From this week, citizens have been required to show the pass in public places, proving that they have been vaccinated or have recently been tested negative for the coronavirus.
While police had instructions to be lenient the first week, the government has vowed to get tougher on health pass checks from next week.
With testing set to be no longer free from October, many went to vaccination centres with heavy hearts in order to get the pass and be able to carry on with their lives as normal.
“We need to get vaccinated to be able to do things that we need to do, because doing an antigen test each time for the health pass is quite cumbersome,” said Charazede Benamirouche at a vaccination centre in the northern city of Saint-Quentin.
“I have a lot of planned activities, a lot of planned trips … so I really need to get vaccinated now.”
Yasmina M’Baraka, a distribution centre worker getting her first jab, was equally unenthusiastic.
“I feel forced to get the vaccination…to enjoy my freedom, to enjoy my life of a 31-year-old young woman,” she said.
France has registered 6.39 million confirmed coronavirus cases and 112,468 deaths since the start of the pandemic.

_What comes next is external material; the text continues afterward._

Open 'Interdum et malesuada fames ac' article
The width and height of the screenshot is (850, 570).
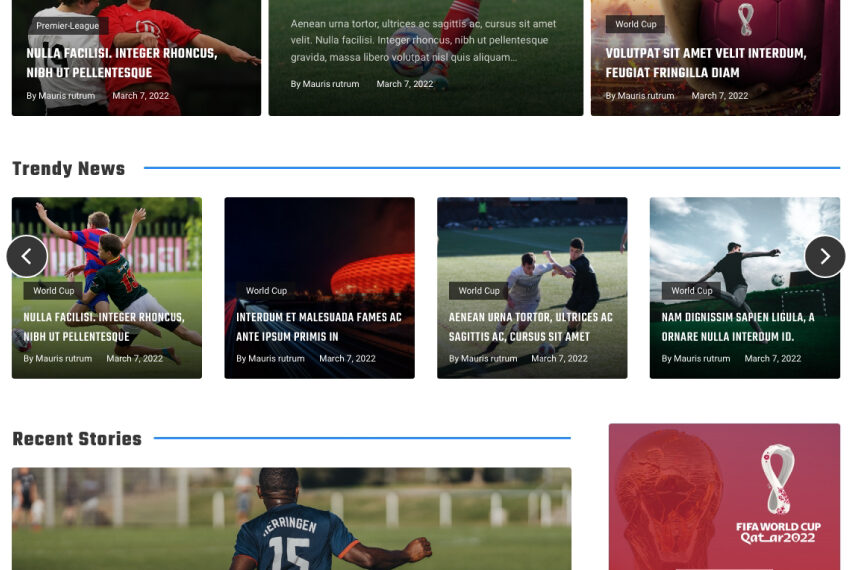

Medical staff at the centres said that while in the first months of the vaccination drive, some thankful patients would brings sweets or little gifts, or leave kind notes in the visitors’ book, many now were grumpy.
“We have people who come because it’s required and who really make us feel that. We sometimes get aggressive people, who are not happy to get vaccinated, who sometimes make us the scapegoats of the system,” doctor Eric-Alain Junes said.
More than 45 million French people have been vaccinated with at least one jab, with an increase after President Emmanuel Macron’s July 12 speech where he announced the health pass and mandatory vaccination for health workers.
But distrust of the vaccine and the government’s Covid policies remains deep as France heads for a fifth weekend of nationwide demonstrations against the health pass.
“I didn’t want to get vaccinated because I feel that the vaccine was developed quickly despite everything. We don’t really have proof of the risks it could have for our health over the years,” M’Baraka said.